Que estranha realidade: uma instituição como a Ceplac, criada e subsidiada pelos cacauicultores sulbaianos, pode funcionar como uma espécie de Espada de Democles, capaz de cortar na cepa o nosso principal produto e, por extensão, abalar de forma brutal a nossa já combalida economia”.

Helenilson diz ainda “a nossa maior deficiência talvez seja o fato de assistirmos passivamente essa derrocada, como se estivéssemos num sono profundo, enquanto outras regiões veem o surgimento de líderes que reivindicam, lutam e conseguem seus objetivos”.

“Não podemos arcar com a cobrança injusta de dívidas provocadas pela adoção de uma tecnologia equivocada indicada pela Ceplac.
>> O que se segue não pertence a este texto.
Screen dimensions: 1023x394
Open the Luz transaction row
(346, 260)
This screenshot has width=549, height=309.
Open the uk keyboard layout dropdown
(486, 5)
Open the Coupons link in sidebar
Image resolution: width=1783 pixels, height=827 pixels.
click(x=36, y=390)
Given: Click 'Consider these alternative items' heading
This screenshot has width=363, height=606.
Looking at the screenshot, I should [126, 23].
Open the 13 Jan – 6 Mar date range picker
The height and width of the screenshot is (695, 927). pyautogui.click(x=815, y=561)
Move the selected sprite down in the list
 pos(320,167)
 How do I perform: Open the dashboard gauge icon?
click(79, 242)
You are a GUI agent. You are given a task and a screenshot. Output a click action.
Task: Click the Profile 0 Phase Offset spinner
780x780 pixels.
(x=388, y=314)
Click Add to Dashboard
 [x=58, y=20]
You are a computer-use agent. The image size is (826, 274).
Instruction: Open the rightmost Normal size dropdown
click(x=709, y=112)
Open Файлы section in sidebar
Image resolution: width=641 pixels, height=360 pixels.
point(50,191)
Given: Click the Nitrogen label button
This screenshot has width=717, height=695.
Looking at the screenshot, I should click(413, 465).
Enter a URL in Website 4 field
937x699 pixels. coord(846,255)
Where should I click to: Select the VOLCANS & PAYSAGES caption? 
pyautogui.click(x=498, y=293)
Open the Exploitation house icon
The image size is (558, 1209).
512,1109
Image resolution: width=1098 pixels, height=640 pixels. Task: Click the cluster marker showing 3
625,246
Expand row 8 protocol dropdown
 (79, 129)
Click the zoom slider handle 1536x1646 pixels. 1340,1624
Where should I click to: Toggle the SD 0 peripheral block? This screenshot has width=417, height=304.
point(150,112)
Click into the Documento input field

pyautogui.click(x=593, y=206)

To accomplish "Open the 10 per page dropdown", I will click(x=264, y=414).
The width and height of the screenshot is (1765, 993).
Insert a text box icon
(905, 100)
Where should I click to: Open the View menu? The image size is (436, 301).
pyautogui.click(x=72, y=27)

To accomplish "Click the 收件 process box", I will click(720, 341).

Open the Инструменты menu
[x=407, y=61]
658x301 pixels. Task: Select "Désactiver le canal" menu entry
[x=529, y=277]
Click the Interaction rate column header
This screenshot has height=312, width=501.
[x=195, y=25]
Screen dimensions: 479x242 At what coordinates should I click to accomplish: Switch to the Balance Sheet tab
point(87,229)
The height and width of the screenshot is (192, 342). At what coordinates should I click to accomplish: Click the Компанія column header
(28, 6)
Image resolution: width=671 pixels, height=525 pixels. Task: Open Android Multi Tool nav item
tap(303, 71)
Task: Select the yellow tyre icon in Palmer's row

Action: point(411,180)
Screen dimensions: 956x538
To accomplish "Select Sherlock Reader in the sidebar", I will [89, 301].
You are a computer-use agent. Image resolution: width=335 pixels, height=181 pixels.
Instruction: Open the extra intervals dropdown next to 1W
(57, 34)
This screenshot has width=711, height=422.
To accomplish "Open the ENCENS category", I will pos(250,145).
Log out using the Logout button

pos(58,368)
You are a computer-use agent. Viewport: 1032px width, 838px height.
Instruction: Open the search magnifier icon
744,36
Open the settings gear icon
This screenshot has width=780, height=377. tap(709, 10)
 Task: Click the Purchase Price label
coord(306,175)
Essa é uma responsabilidade que não nos cabe, um fracasso que não pode ser imputado aos produtores”, ressalta o empresário, que completa: “escrevo em termos de alerta, pois continuamos acreditando na região Sul da Bahia, berço de uma civilização pródiga em história, cultura, economia e força empreendedora”.
CACAU E TECNOLOGIA Essa região poderá desaparecer em 50 anos, porque não vai haver cacau. Não podemos continuar com o nosso velho “facão”. Enquanto nós paramos no tempo, o oeste da Bahia está trabalhando com plantações de cacau irrigadas, tecnologia nova.